Quando questionada por Cláudio Ramos, Jacques afirmou que quer ser tratada por “ela”, o pronome feminino. Catarina Marques Rodrigues explica que, “internacionalmente, na língua inglesa, o pronome mais comum para as pessoas não-binárias é o 'they'”.

“A língua portuguesa é uma língua muito marcada do ponto de vista do género. Tudo ou quase tudo é feminino ou masculino, inclusive os objetos. Nós dizemos uma porta, uma caneta, um lápis. Portanto, a língua portuguesa é uma língua que é difícil de adaptar para alguém que não se identifica com o género binário, com o ser homem ou o ser mulher”, refere.

“Há várias opções disponíveis. Há quem escreva com 'x', portanto ‘ela, ele e elx’, há quem use o '@', mas o mais comum é usar o ‘elu’. Mas qual é que é a questão? Na linguagem oral, por exemplo, para uma pessoa utilizar o pronome ‘elu’ e conjugar os verbos com o ‘u’, tem de estar perante pessoas que já têm, à partida, essa sensibilidade. O que acontece é que, se começarmos a falar em ‘elu’, a maior parte das pessoas não vai saber do que se está a tratar. A pessoa não-binária é a pessoa que tenta, no meio destas opções, escolher aquela com a qual se identifica mais”, esclarece.

Além disso, Catarina Marques Rodrigues alerta que, na linguagem escrita, o ‘x’ e o ‘@’ “não são opções muito viáveis”, por exemplo para as “pessoas que são disléxicas” e para os “invisuais”, nomeadamente em aplicações que assumem esses caracteres como um erro, acabando “por não ser muito inclusivo para uma série de pessoas que têm outro tipo de especificidades”.

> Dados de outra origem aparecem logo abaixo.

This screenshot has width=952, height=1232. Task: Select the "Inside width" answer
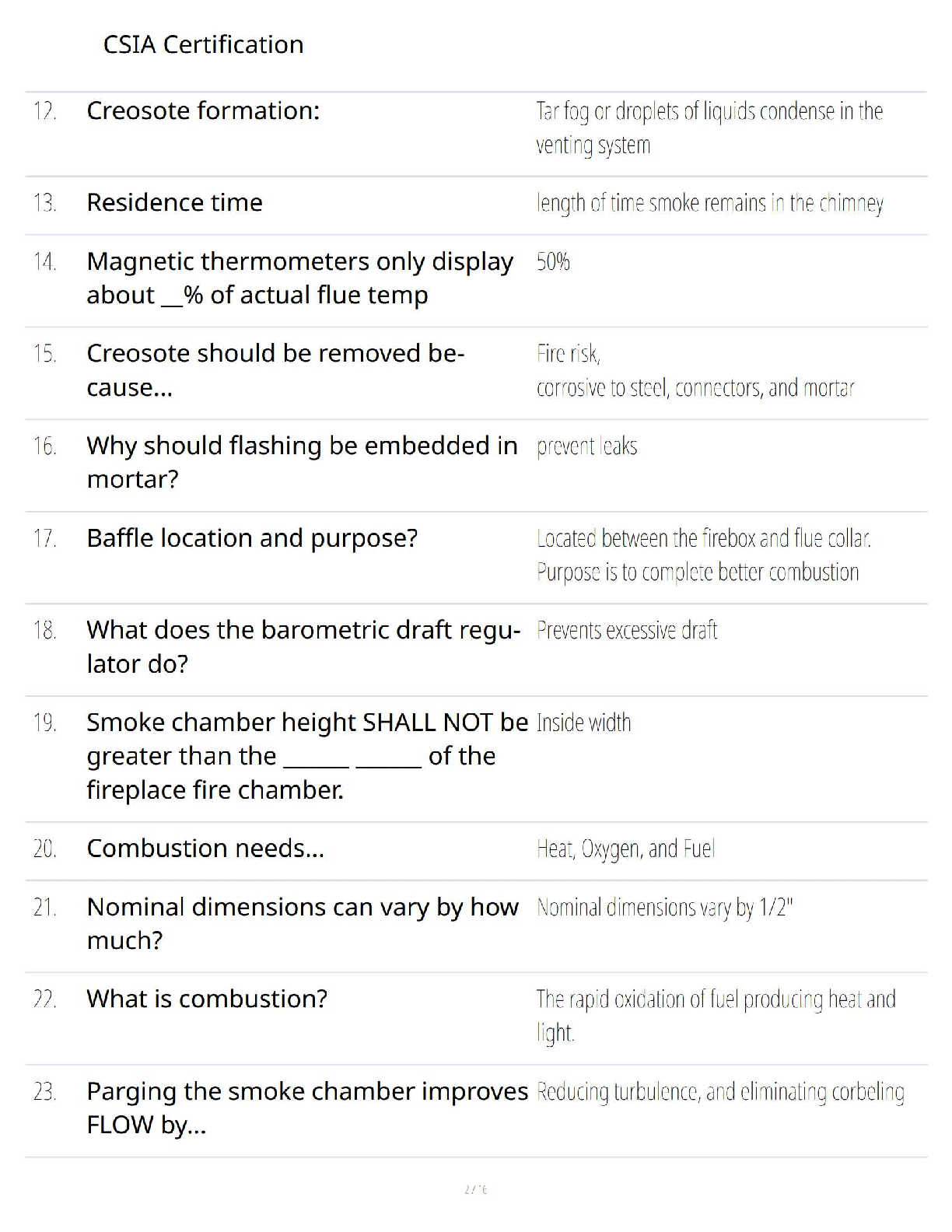[583, 723]
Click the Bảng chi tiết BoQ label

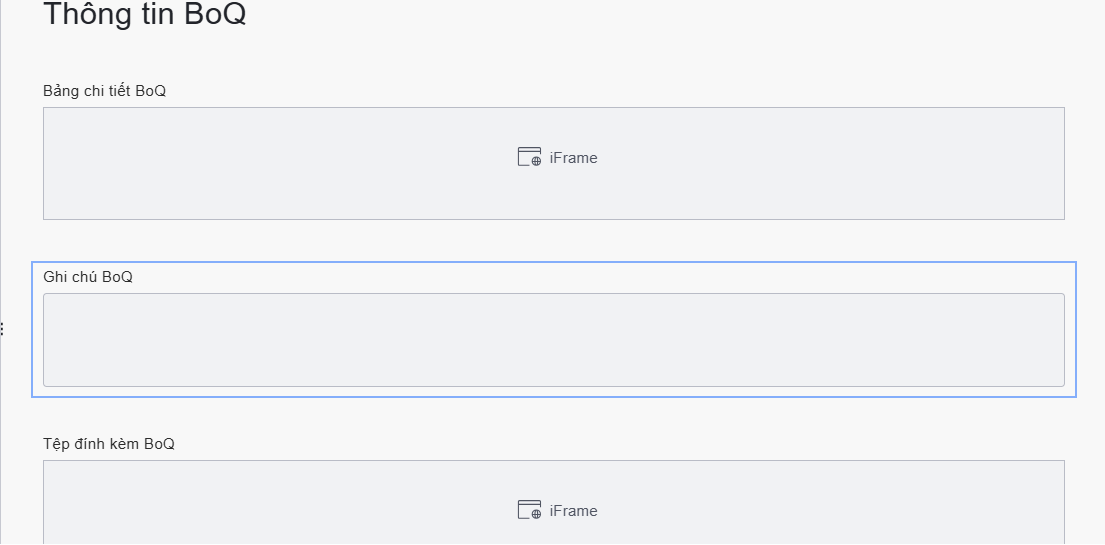[x=104, y=91]
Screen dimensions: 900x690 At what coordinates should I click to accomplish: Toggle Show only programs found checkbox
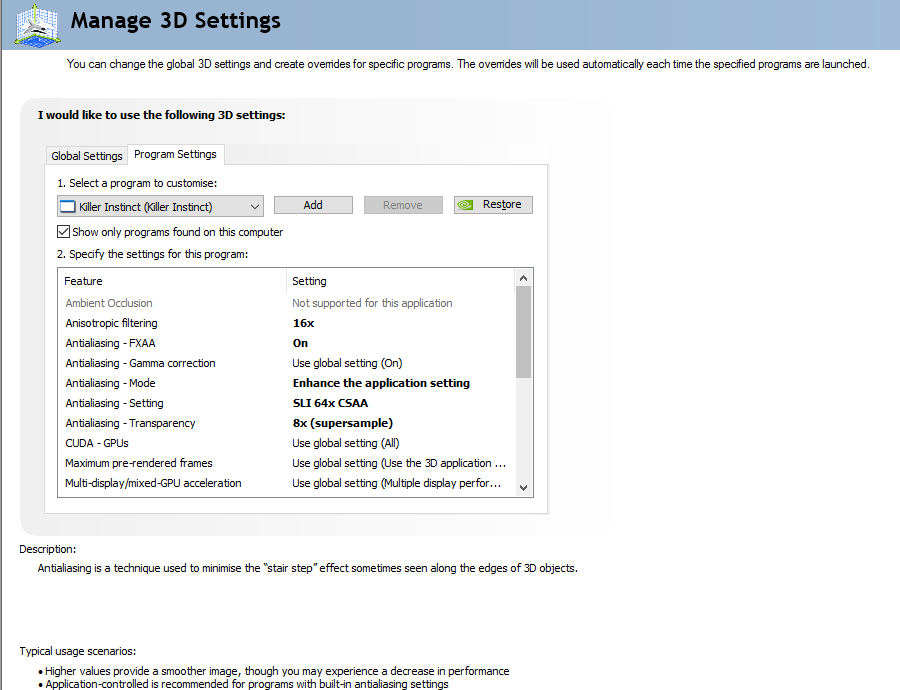64,232
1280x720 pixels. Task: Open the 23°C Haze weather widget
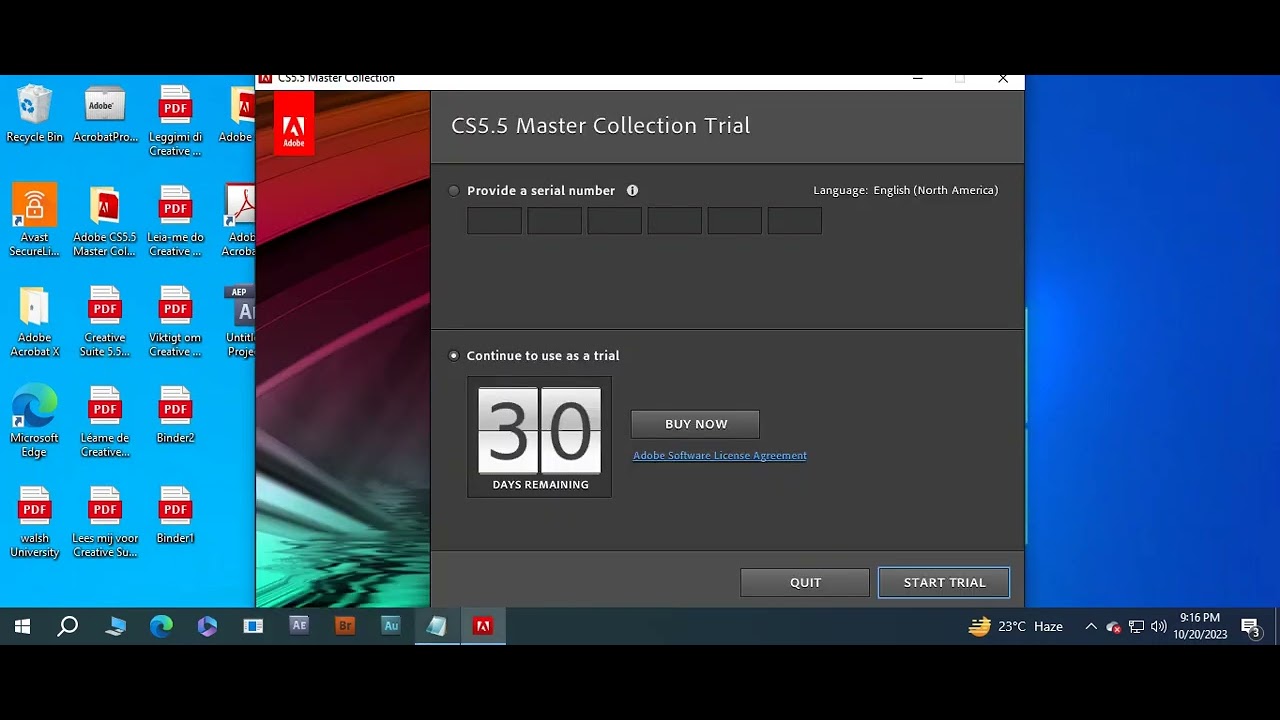click(x=1015, y=627)
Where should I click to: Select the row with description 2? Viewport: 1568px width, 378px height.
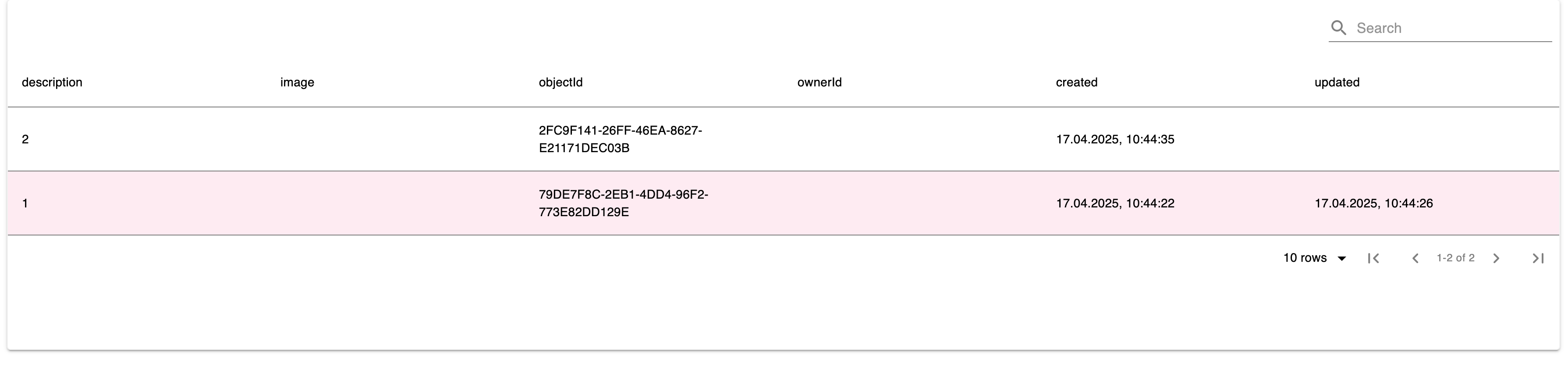click(784, 139)
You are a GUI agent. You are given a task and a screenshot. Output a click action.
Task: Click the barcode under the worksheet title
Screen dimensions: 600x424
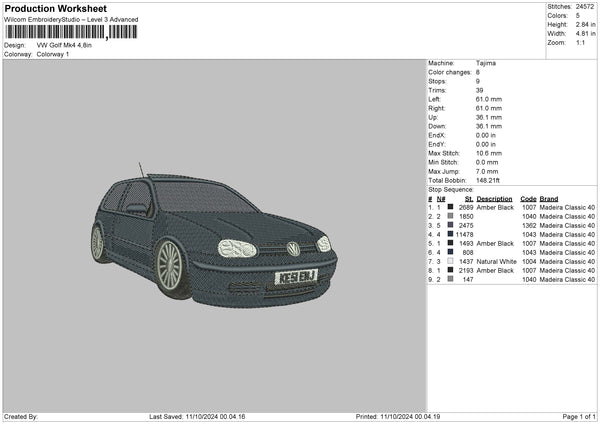click(72, 31)
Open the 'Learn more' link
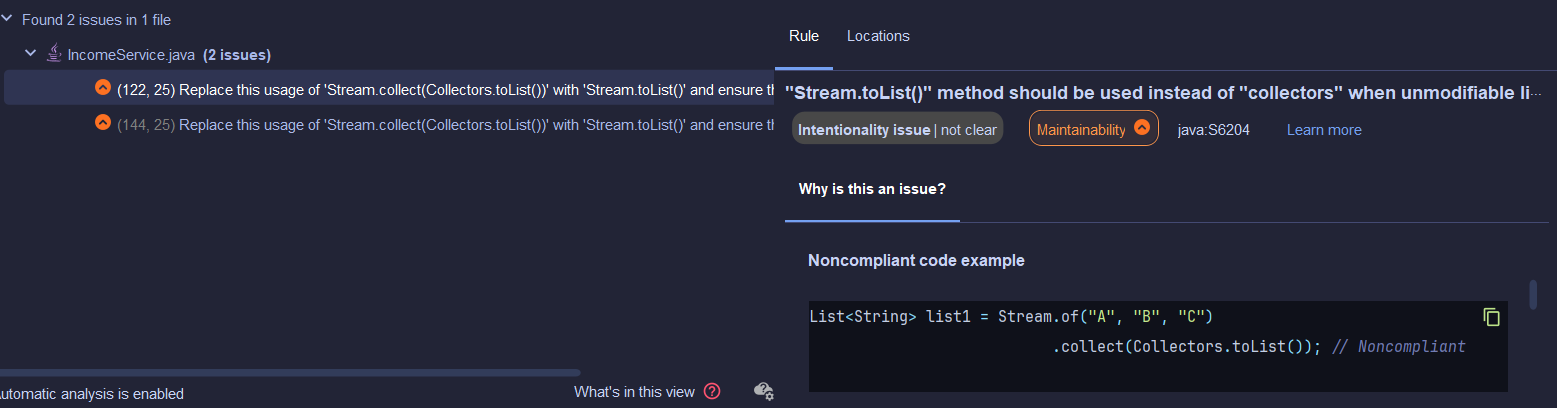This screenshot has height=408, width=1557. pos(1324,130)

Jacques quer ser tratada por “ela” e Catarina realça que “o género é algo tão pessoal, que só cada pessoa sabe o que sente que é”. “A Jacques pode dizer: ‘eu sou uma pessoa não-binária’ e, ainda assim, querer usar partes da língua portuguesa que dizem respeito ao género feminino. O que não quer dizer que ela seja uma mulher no seu todo. Quer dizer que, na forma de tratamento, essa é a qual com que se sente mais confortável. Depois, na sua expressão corporal, no seu aspeto físico, nas suas características físicas e biológicas pode querer manter-se com aquelas que estão mais próximas do género masculino”, diz.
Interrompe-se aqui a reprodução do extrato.